PASSAGE TO READ:
++++
Leader: A culture of evasion
The taxman needs to create a culture of compliance, starting by reviewing its own policies
The taxman needs to create a culture of compliance, starting by reviewing its own policies
In his podcast last week, HM Revenue & Customs’ effective policy chief
Dave Hartnett said the organisation needed to instill a culture in which
inspectors didn’t automatically assume taxpayers were trying to avoid their
responsibilities.
Hartnett should not speak too soon. For the amnesty announced this week for
taxpayers with unpaid liabilities in foreign bank accounts raises disturbing
questions.
When the original Barclays special commissioners judgment came out, John
Avery Jones noted that the number of people mentioned in the trawl was larger
than the number who filled in the foreign income section of the tax return. That
was one bank, with more customers with foreign bank accounts than there are
people officially declaring any foreign income.
++++
STORED DATA:

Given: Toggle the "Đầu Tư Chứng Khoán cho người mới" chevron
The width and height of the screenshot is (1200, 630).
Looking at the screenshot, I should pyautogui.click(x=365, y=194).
++++
PROBLEM STATEMENT:
Continue the editorial "A culture of evasion" about HM Revenue & Customs from its last sentence, picking up after the point about people officially declaring foreign income.

TASK RESPONSE:
Coverage of the moves to enable the unpaid tax to be paid has, equally, often
been sympathetic to the people evading tax. Newspapers run images of middle
class families from the shires who may or may not have extra liabilities.
Such people should know better, but there seems little point in
sanctimoniously pointing that out.
What the taxman needs to create is a culture in which such evasion, and
contrived tax avoidance, is frowned upon.
In that context, it should start with its own policies. Where tax on foreign
income is concerned, the system of domicile and residence that the UK operates
is antediluvian.
Successive generations of politicians have bottled the chance to drop it,
even though it helps to create a culture in which tax and civic responsibilities
have become obscured.
Taxpayers, seeing wealthy non-doms avoid taxation, may feel they have a right
to the same. It’s time the rule, for that reason and for many others, was
ditched.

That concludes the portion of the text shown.